┌─ Extracted material

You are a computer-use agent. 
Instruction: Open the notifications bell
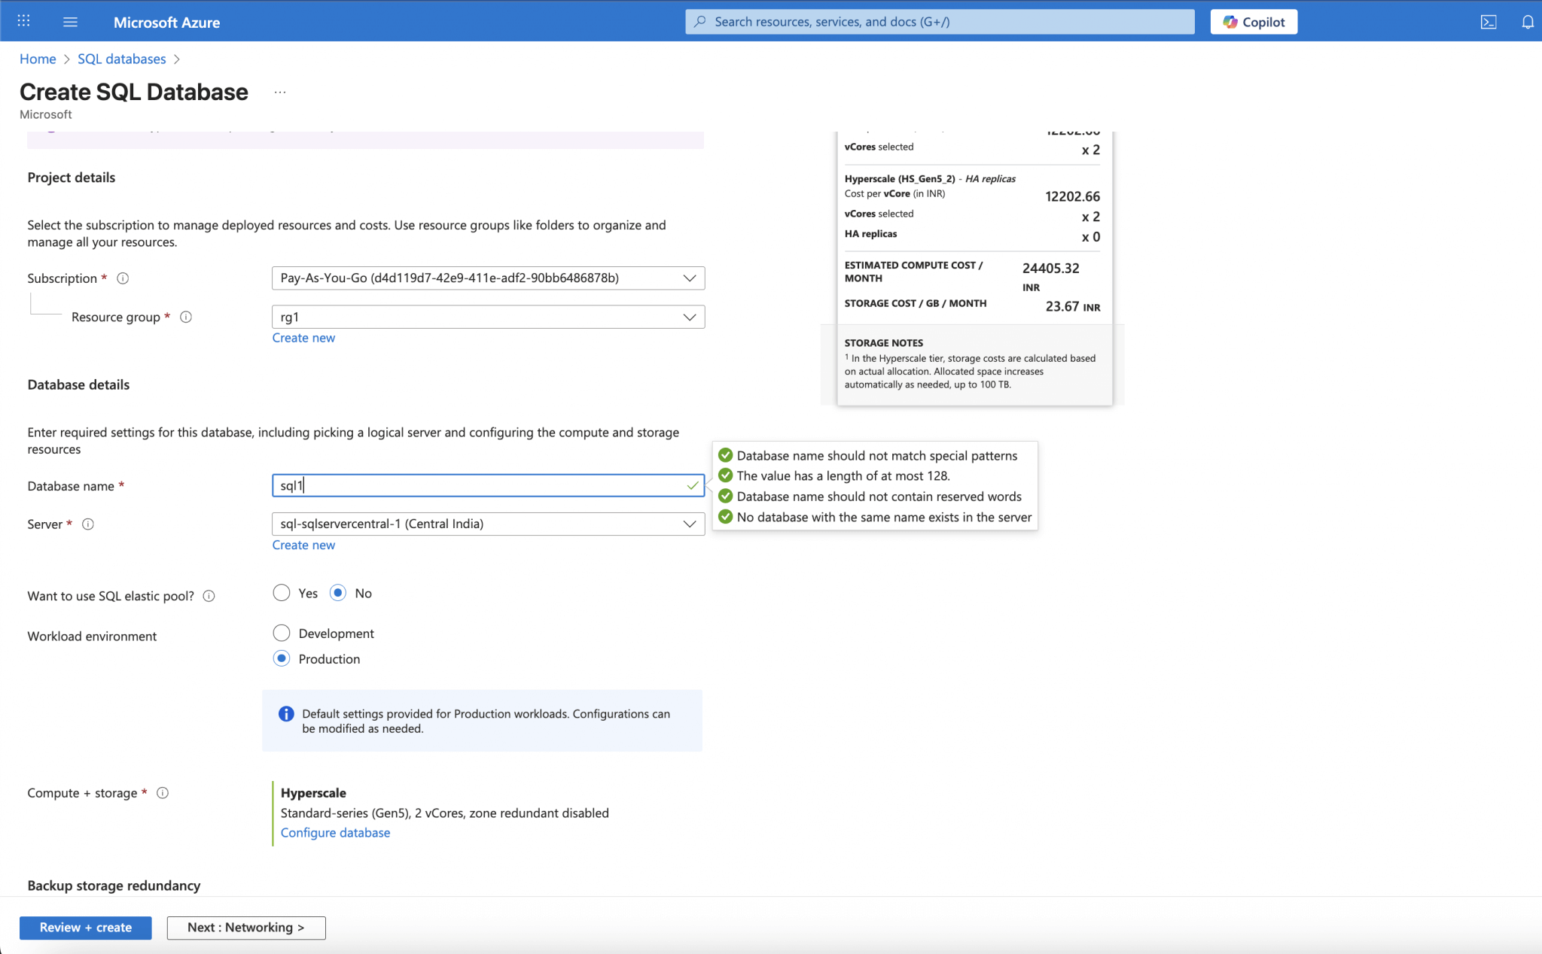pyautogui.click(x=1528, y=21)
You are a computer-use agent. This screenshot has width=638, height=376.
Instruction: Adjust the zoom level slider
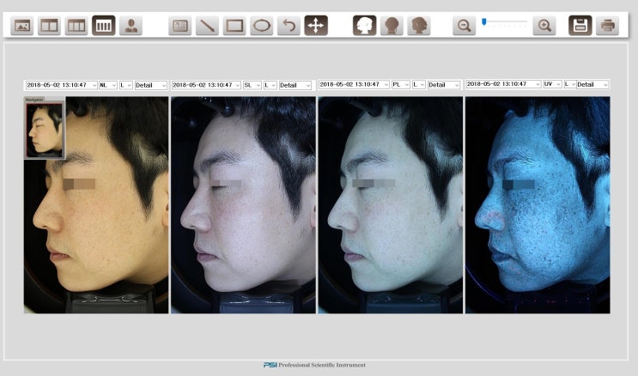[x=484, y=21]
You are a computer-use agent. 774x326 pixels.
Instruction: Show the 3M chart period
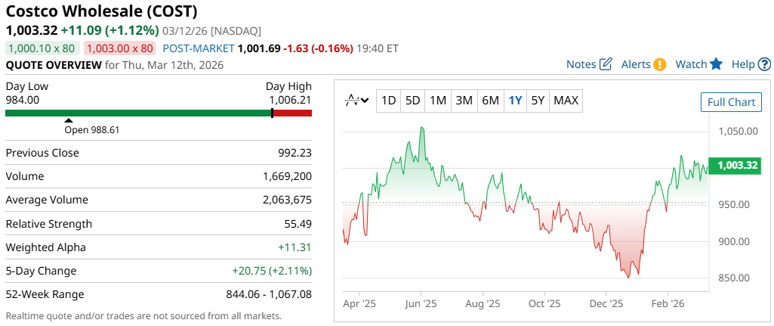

└─
┌─ Extracted material

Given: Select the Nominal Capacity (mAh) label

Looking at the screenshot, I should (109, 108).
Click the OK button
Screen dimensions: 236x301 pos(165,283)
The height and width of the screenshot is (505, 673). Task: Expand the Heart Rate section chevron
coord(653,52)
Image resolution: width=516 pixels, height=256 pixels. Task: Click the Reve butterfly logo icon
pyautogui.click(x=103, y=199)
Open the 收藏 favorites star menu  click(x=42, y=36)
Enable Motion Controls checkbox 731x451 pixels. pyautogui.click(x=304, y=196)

└─
┌─ Extracted material

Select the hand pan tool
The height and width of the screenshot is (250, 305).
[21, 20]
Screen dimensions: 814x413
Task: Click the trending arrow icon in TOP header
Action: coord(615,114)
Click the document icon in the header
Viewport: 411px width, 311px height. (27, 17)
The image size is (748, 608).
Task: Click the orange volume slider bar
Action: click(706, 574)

└─

**Objective:**
Report each line of the records that contains the word "Open", copying every such line in full.

**Correct output:**
Instruction: Open the notifications bell
Open the 收藏 favorites star menu  click(x=42, y=36)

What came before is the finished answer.